Background: Cyclophosphamide (CP) is one of the most popular alkylating anticancer drugs despite its toxic side effects, including nephrotoxicity, hematotoxicity, mutagenicity, and immunotoxicity. Capparis spinosa is a multipurpose plant that contains a number of chemically active and diverse secondary metabolites, particularly flavonoids. Rutin and quercetin are two major flavonoids in the caper plant. Objectives: This study was undertaken to investigate the protective effect of Capparis spinosa L. extract on nephrotoxicity induced by cyclophosphamide in mice. Methods: In this experimental study, 40 male Swiss albino mice (20 - 25 g) were randomly divided into five groups with each group consisting of eight mice.
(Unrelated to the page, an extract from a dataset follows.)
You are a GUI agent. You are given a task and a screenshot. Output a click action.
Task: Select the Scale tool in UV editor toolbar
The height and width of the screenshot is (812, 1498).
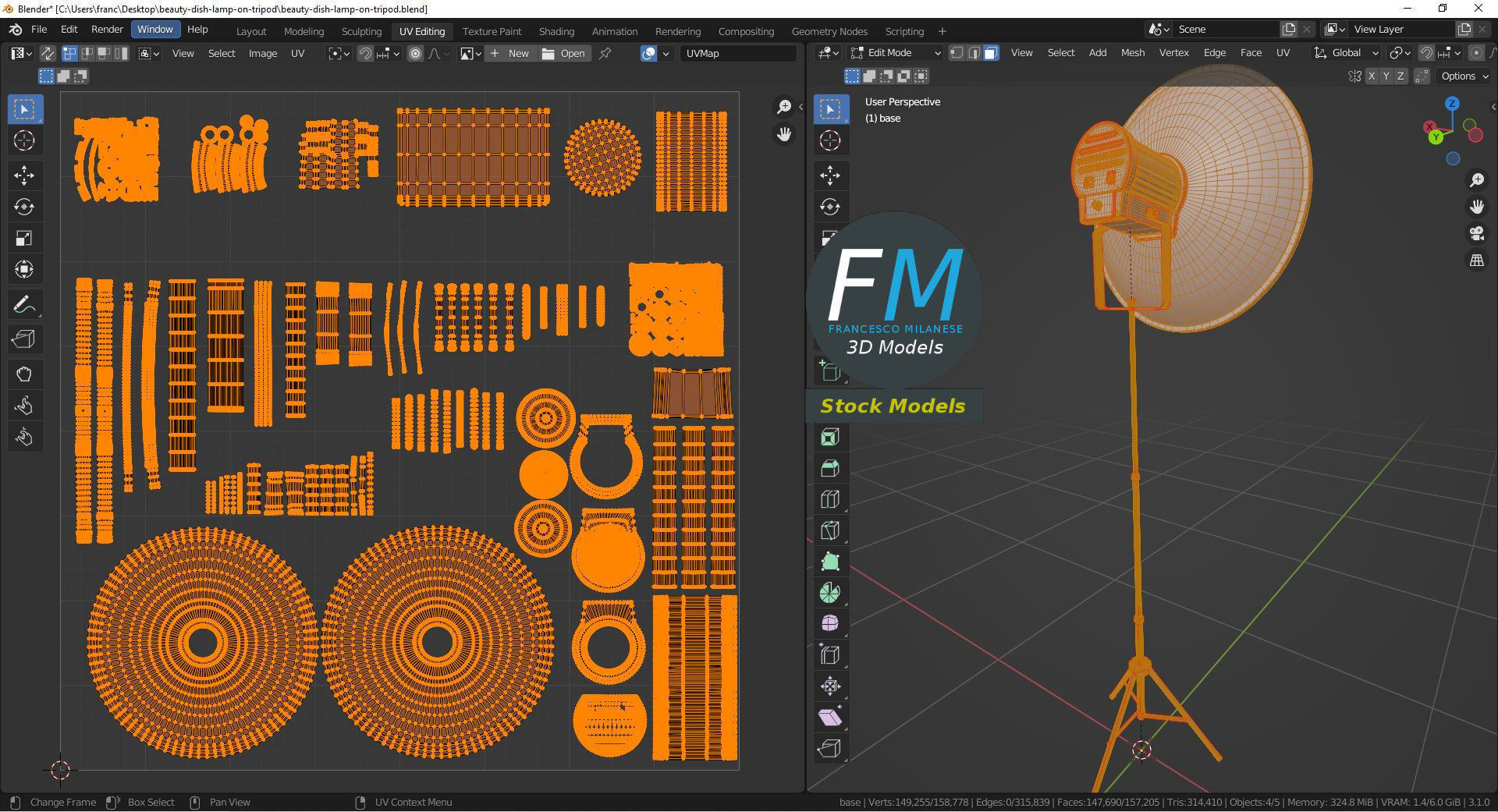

Mice were pretreated with C. spinosa extract (CSE) orally in doses of 100, 200 and 400 mg/kg for five consecutive days, and CP (200 mg/kg, ip) was administrated on the fifth day 1 hour after the last dose of extract. The animals were sacrificed on the sixth day. Blood samples were collected to determine the serum creatinine (Cr) and blood urea nitrogen (BUN) levels. The malondialdehyde (MDA) and glutathione (GSH) levels were assayed in kidney tissue. The right kidney was maintained in 10% formalin for hematoxylin and eosin staining and histological examination. Results: Different plant parts (fruit, leaves, and petals) were examined for antioxidant activity by 1,1-diphenyl-2-picrylhydrazyl assay, and leaf extract was used to determine nephroprotective effects. Results showed a significant increase in the levels of MDA, Cr, and BUN and a reduction of GSH by CP administration. Pre-treatment with CSE decreased the levels of MDA, Cr, and BUN. GSH increased in all doses, but the most significant alteration was observed in the doses of 200 and 400 mg/kg (P < 0.05). The nephroprotective effect of the CSE was confirmed by the histological examination of the kidneys. Conclusions: Our results indicate that CSE ameliorates biochemical indices and oxidative stress parameters against CP-induced nephrotoxicity.